In addition, the courts employ a presumption against finding federal preemption. (Ting v. AT & T (9th Cir.2003) 319 F.3d 1126, 1136.) Where, as here, however, a state regulates in an area, such as securities arbitration, with a history of significant federal presence, the presumption against preemption does not apply. (Mayo v. Dean Witter Reynolds, Inc., supra, 258 F.Supp.2d at p. 1108.)
The supremacy clause of the United States Constitution, nonetheless, requires courts to find federal preemption of state law as long as it is clear that Congress intended to eclipse the historic police powers of the state. (U.S. Const., art. VI, cl. 2; Gibbons v. Ogden (1824) 9 Wheat. 1, 22 U.S. 1, 9, 6 L.Ed. 23; California v. ARC America Corp. (1989) 490 U.S. 93, 101, 109 S.Ct. 1661, 104 L.Ed.2d 86; Crosby v. National Foreign Trade Council (2000) 530 U.S. 363, 372, 120 S.Ct. 2288, 147 L.Ed.2d 352 [“A fundamental principle of the Constitution is that Congress has the power to preempt state law.”]; McKey v. Charles Schwab (1998) 67 Cal.App.4th 731, 736, 79 Cal.Rptr.2d 213.)
There are three generally recognized types of preemption. First, where Congress expressly defines the extent to which a federal provision preempts state law; this has been characterized as “express” preemption. (See Crosby v. National Foreign Trade Council, supra, 530 U.S. at p. 372, 120 S.Ct. 2288.) Second, courts find preemption when federal regulation of an area is so broad and pervasive that it appears Congress intended federal law to “occupy the field.” (United States v. Locke (2000) 529 U.S. 89, 108, 120 S.Ct. 1135, 146 L.Ed.2d 69.)
Finally, state law is preempted to the extent it conflicts with federal law. (Hines v. Davidowitz (1941) 312 U.S. 52, 66-67, 61 S.Ct. 399, 85 L.Ed. 581; Crosby v. National Foreign Trade Council, supra, 530 U.S. at p. 372, 120 S.Ct. 2288.) Courts have found “conflict” preemption in two types of circumstances: (1) “where it is impossible for a private party to comply with both state and federal law and [ (2) ] where ‘under the circumstance of [a] particular case, [the challenged state law] stands as an obstacle to the accomplishments and execution of the full purposes and objectives of Congress.’ ” (Crosby v. National Foreign Trade Council, supra, 530 U.S. at p. 372, 120 S.Ct. 2288, quoting Hines v. Davidowitz, supra, 312 U.S. 52 at p. 67, 61 S.Ct. 399, 85 L.Ed. 581; internal citations omitted and emphasis added.)

* **RECORD EXCERPTS**
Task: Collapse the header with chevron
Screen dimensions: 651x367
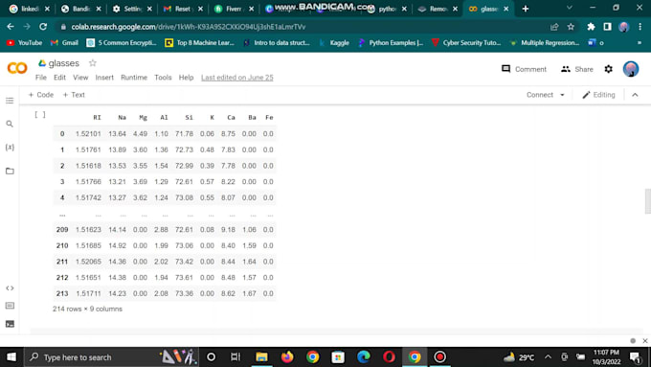Action: pyautogui.click(x=635, y=95)
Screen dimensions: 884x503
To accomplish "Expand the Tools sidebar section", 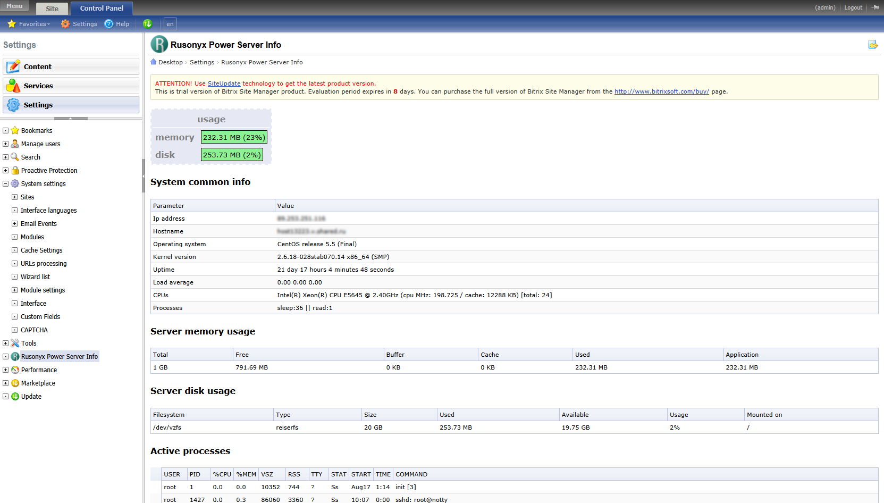I will 5,343.
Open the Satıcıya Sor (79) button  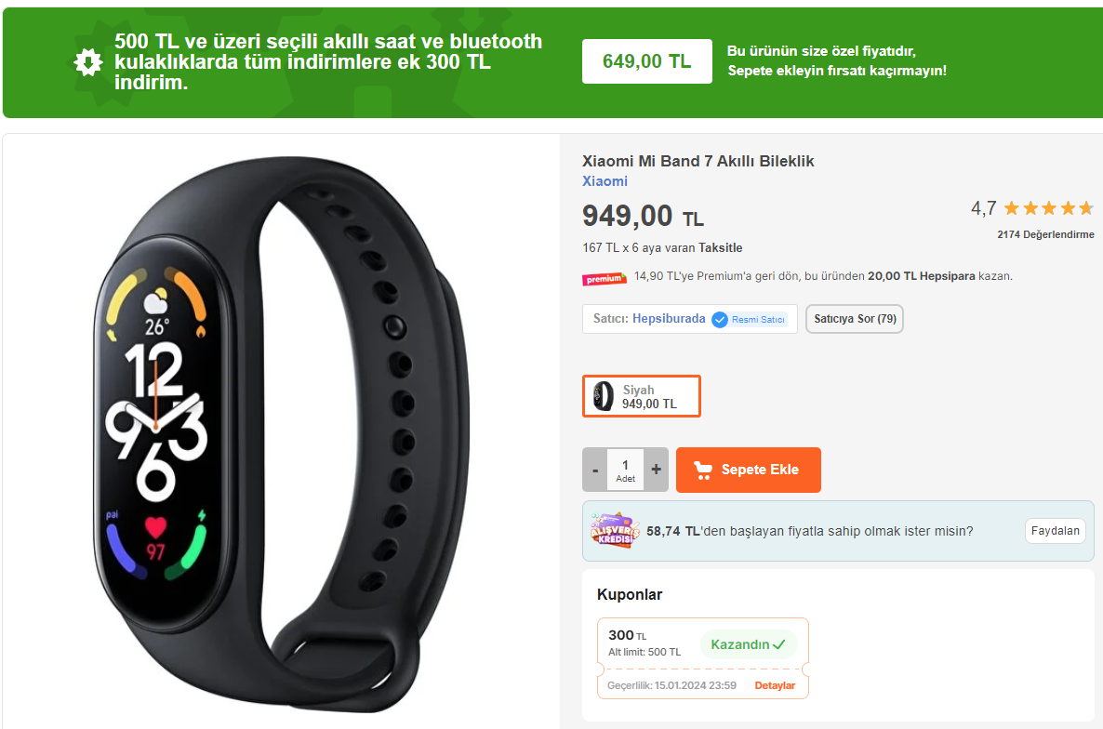tap(855, 319)
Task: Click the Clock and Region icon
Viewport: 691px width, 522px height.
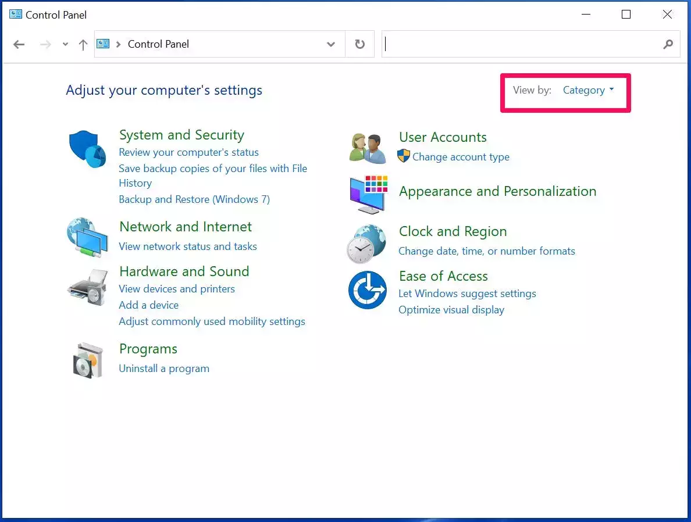Action: [366, 244]
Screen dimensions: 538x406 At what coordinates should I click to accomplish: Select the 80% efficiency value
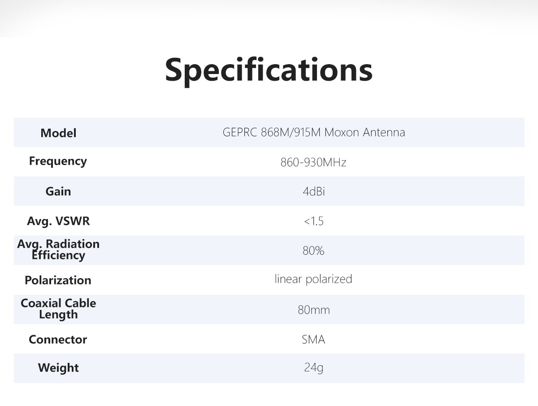click(313, 251)
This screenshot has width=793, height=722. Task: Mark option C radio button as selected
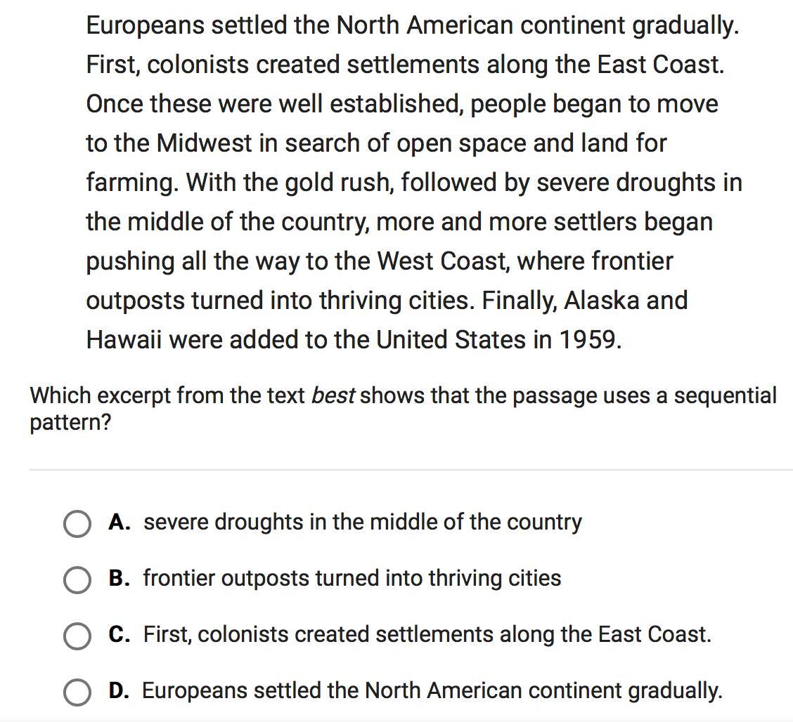tap(77, 636)
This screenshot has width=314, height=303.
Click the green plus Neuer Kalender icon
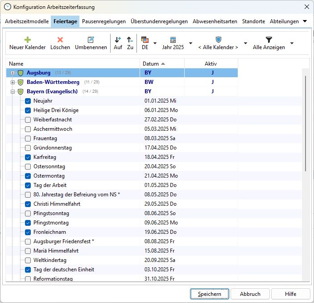tap(27, 40)
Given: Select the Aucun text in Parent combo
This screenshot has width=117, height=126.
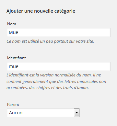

* **WHAT TO WORK ON**
**1.** Retype the federal preemption passage between "The supremacy clause" and "79 Cal.Rptr.2d 213.)", inclusive.
**2.** Write what comes next in the passage on federal preemption, starting after its last sentence.

* **RESULTS OF THE EXERCISE**
**1.**
The supremacy clause of the United States Constitution, nonetheless, requires courts to find federal preemption of state law as long as it is clear that Congress intended to eclipse the historic police powers of the state. (U.S. Const., art. VI, cl. 2; Gibbons v. Ogden (1824) 9 Wheat. 1, 22 U.S. 1, 9, 6 L.Ed. 23; California v. ARC America Corp. (1989) 490 U.S. 93, 101, 109 S.Ct. 1661, 104 L.Ed.2d 86; Crosby v. National Foreign Trade Council (2000) 530 U.S. 363, 372, 120 S.Ct. 2288, 147 L.Ed.2d 352 [“A fundamental principle of the Constitution is that Congress has the power to preempt state law.”]; McKey v. Charles Schwab (1998) 67 Cal.App.4th 731, 736, 79 Cal.Rptr.2d 213.)

**2.**
Determining a sufficient “obstacle” requires an examination of “the federal statute as a whole and identifying its purposes and intended effects.” (Crosby v. National Foreign Trade Council, supra, 530 U.S. at p. 373, 120 S.Ct. 2288.) “If the purpose of the act cannot otherwise be accomplished-if its operation within its chosen field else must be frustrated and its provisions be refused their natural effect-the state law must yield to the regulation of Congress.” (Ibid. quoting Savage v. Jones (1912) 225 U.S. 501, 533, 32 S.Ct. 715, 56 L.Ed. 1182; cf Hines v. Davidowitz, supra, 312 U.S. at p. 67, fn. 20, 61 S.Ct. 399.)
2. Conflict Preemption
The Exchange Act contains a state saving clause (15 U.S.C. § 77p and 15 U.S.C. § 78bb) and because Congress has provided for concurrent state regulation of securities (15 U.S.C. § 77r), there is no express or field preemption under the federal securities laws of the California Standards. (Roskind v. Morgan Stanley Dean Witter & Co. (2000) 80 Cal.App.4th 345, 352, 95 Cal.Rptr.2d 258 [State law remedies and regulations available under Cal. Bus. and Prof.Code § 17200 supplement federal securities law]; cf. Diamond Multimedia Systems, Inc. v. Superior Court (1999) 19 Cal.4th 1036, 1056-1057, 80 Cal.Rptr.2d 828, 968 P.2d 539; see also Green v. Fund Asset Management, L.P. (3d Cir.2001) 245 F.3d 214, 223, fn. 7.) Accordingly, only conflict preemption is implicated in this case.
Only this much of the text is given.